__WHAT TO PRODUCE__: The reply to the records below should contain exactly the lines from the line with "Given: Open Управление адресами link" through the line with "Task: Focus the", and nothing besides.
◆ ◆ ◆ ◆
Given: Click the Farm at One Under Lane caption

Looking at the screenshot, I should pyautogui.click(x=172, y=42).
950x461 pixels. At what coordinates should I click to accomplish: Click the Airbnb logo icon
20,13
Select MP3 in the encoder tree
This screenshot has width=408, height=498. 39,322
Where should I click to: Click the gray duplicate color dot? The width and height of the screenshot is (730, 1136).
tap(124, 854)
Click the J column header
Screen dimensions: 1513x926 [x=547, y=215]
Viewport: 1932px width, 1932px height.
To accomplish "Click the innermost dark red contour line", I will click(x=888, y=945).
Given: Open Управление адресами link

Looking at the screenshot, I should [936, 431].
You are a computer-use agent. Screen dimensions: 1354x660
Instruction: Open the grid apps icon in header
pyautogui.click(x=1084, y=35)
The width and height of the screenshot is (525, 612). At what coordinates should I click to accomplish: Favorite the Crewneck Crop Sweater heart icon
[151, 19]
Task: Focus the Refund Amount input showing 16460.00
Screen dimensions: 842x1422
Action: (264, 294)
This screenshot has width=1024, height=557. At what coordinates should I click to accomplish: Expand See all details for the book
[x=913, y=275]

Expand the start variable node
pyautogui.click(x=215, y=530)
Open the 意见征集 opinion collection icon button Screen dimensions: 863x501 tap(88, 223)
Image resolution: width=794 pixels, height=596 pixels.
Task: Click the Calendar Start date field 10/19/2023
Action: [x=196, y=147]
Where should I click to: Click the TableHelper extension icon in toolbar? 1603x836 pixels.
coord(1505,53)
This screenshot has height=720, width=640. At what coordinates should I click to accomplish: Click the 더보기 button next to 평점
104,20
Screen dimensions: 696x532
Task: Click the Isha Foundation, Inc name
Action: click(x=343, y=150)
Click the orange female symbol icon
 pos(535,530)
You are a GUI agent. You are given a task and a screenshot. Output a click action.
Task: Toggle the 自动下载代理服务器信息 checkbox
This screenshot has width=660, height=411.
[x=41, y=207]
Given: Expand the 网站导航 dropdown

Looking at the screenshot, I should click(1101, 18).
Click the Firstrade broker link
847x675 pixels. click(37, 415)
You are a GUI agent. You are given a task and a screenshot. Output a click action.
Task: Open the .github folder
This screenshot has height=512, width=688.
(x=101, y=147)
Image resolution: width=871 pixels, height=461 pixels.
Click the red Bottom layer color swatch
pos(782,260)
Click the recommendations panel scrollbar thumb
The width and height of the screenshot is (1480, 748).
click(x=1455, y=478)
◆ ◆ ◆ ◆
__ANSWER TO THIS TASK__:
Given: Open Управление адресами link

Looking at the screenshot, I should [936, 431].
You are a computer-use agent. Screen dimensions: 1354x660
Instruction: Open the grid apps icon in header
pyautogui.click(x=1084, y=35)
The width and height of the screenshot is (525, 612). At what coordinates should I click to accomplish: Favorite the Crewneck Crop Sweater heart icon
[151, 19]
Task: Focus the Refund Amount input showing 16460.00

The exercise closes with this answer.